Remembering one of the greatest sportscasters to grace the TV screen

Published 5:57 pm Tuesday, January 6, 2015

His was a voice that I can still hear in my head, and probably will for many years to come. His face, his poise on screen, those glasses and happy-go-lucky smile—despite the fact he was most certainly paining through another day with cancer—showed what kind of man he truly was.
A one-of-a-kind winner.
ESPN anchor Stuart Scott passed away Sunday morning at the age of 49, but he didn’t lose his fight with cancer, no sir. The way he chose to live his life despite that ugly, hideous disease is what makes him a champion. It may have attacked his heart and ate away at his muscles, but not once did he let it take his life.
I couldn’t pinpoint when I first saw Scott on screen. For all intents and purposes, he’s always been there in my life. When he came onboard ESPN in 1993, I was barely pushing 3-years-old.
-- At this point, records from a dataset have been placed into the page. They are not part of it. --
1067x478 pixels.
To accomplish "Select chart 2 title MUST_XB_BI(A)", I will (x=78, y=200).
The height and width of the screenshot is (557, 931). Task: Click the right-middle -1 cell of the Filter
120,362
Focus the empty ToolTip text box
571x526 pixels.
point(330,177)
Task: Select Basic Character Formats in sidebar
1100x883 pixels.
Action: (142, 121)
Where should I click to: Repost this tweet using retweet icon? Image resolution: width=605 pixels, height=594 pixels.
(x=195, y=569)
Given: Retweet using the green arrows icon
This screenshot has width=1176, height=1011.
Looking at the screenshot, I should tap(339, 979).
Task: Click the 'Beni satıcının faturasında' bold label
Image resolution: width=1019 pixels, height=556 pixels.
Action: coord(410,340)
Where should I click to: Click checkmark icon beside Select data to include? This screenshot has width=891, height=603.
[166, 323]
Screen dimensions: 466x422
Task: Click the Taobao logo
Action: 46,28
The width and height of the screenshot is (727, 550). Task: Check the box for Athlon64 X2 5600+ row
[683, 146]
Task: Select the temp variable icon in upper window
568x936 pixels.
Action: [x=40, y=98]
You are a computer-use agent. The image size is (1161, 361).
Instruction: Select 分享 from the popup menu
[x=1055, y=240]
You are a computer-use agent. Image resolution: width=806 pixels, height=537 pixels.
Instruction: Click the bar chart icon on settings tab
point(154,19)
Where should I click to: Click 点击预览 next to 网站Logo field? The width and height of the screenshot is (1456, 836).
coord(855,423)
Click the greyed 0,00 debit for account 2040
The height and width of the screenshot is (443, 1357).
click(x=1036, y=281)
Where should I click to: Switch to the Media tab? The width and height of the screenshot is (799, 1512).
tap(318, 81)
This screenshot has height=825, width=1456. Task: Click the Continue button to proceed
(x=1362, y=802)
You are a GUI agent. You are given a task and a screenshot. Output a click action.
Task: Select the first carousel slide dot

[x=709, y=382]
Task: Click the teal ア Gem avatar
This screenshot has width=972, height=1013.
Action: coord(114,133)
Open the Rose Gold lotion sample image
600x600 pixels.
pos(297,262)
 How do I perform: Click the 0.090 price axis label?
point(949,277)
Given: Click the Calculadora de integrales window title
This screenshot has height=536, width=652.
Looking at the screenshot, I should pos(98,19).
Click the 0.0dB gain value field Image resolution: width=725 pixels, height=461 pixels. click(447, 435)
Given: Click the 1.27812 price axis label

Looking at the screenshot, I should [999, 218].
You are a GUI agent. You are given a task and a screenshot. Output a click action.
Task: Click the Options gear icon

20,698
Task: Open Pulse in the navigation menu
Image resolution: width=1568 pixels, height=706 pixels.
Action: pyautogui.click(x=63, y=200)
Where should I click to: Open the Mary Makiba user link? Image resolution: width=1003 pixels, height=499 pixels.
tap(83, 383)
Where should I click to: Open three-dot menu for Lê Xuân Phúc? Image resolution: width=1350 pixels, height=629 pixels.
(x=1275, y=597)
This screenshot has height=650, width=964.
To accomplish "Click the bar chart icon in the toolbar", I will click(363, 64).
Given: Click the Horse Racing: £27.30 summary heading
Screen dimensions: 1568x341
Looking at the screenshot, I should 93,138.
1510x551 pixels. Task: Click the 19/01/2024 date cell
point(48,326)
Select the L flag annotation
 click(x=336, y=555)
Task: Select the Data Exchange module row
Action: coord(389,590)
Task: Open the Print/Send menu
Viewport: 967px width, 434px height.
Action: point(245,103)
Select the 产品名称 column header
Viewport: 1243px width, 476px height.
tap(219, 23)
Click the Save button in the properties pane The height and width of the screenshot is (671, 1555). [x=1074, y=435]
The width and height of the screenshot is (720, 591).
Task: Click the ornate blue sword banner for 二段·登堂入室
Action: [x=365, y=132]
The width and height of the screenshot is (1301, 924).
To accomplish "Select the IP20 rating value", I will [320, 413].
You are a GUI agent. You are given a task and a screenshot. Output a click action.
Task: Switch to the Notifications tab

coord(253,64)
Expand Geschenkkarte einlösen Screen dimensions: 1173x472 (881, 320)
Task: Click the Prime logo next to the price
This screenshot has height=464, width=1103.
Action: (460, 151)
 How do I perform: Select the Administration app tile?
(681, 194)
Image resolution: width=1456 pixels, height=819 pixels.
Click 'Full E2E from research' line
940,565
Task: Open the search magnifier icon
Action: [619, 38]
So from my earliest days of watching SportsCenter, he was there, pioneering a form of broadcast journalism that had others both in the field and watching on TV asking, “Is he allowed to say that?”
Yes, Scott loved sports. It was very obvious with how he approached his job that this thing was his passion. His method, though, is what set him apart from everybody else.
He presented the news as if he was in your living room, hanging out on the couch and speaking to you one-on-one. There were no formalities or rules for him. He was just a super-cool man giving us the latest on our favorite teams and athletes.
And the catchphrases—where do I even begin?
He coined the term, “Boo-Yah!” whenever someone made a killer play. There’s no telling how many hundreds of thousands of Americans have belted that loudly over the years.
“Cool as the other side of the pillow,” is another one only Scott could come up with.
Or how about, “Like gravy on a biscuit, it’s all good!” No, Scott, it was you who was good.
He set the stage for a generation of broadcasters and journalists to knock down the barriers between news and the viewers and really connect on a personable level.
I never knew him personally, but from what others have said, he was as selfless, caring and wonderful as they come. Yet in a way, I did know him. All his viewers did. That was his gift. When he was on the screen, it was just you and him, talking sports like old buddies.
I’m going to miss him on SportsCenter. Rest in peace.